▼
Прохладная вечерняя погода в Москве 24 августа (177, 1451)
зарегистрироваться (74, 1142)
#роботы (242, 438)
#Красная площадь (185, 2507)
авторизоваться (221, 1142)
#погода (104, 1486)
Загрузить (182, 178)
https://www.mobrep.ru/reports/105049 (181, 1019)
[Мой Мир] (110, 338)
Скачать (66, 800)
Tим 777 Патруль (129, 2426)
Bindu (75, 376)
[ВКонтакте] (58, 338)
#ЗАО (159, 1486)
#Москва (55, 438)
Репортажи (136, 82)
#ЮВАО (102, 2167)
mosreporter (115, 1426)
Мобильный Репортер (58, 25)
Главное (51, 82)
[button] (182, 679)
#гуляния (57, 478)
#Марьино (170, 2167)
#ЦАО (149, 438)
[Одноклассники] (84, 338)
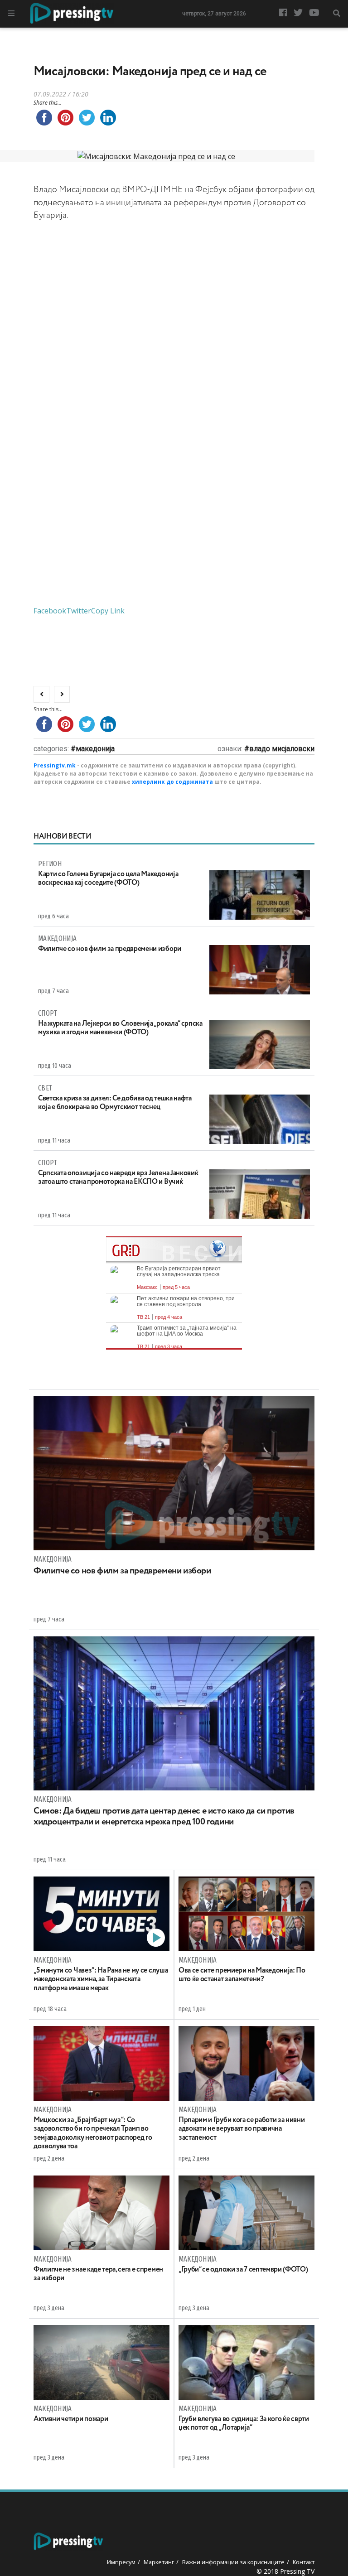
▲
- _HOW TO COMPLETE THIS TASK_:
Produce an exact copy of the records above, leaving out the pictures.

- _ANSWER SPACE_:
Прохладная вечерняя погода в Москве 24 августа (177, 1451)
зарегистрироваться (74, 1142)
#роботы (242, 438)
#Красная площадь (185, 2507)
авторизоваться (221, 1142)
#погода (104, 1486)
Загрузить (182, 178)
https://www.mobrep.ru/reports/105049 (181, 1019)
[Мой Мир] (110, 338)
Скачать (66, 800)
Tим 777 Патруль (129, 2426)
Bindu (75, 376)
[ВКонтакте] (58, 338)
#ЗАО (159, 1486)
#Москва (55, 438)
Репортажи (136, 82)
#ЮВАО (102, 2167)
mosreporter (115, 1426)
Мобильный Репортер (58, 25)
Главное (51, 82)
[button] (182, 679)
#гуляния (57, 478)
#Марьино (170, 2167)
#ЦАО (149, 438)
[Одноклассники] (84, 338)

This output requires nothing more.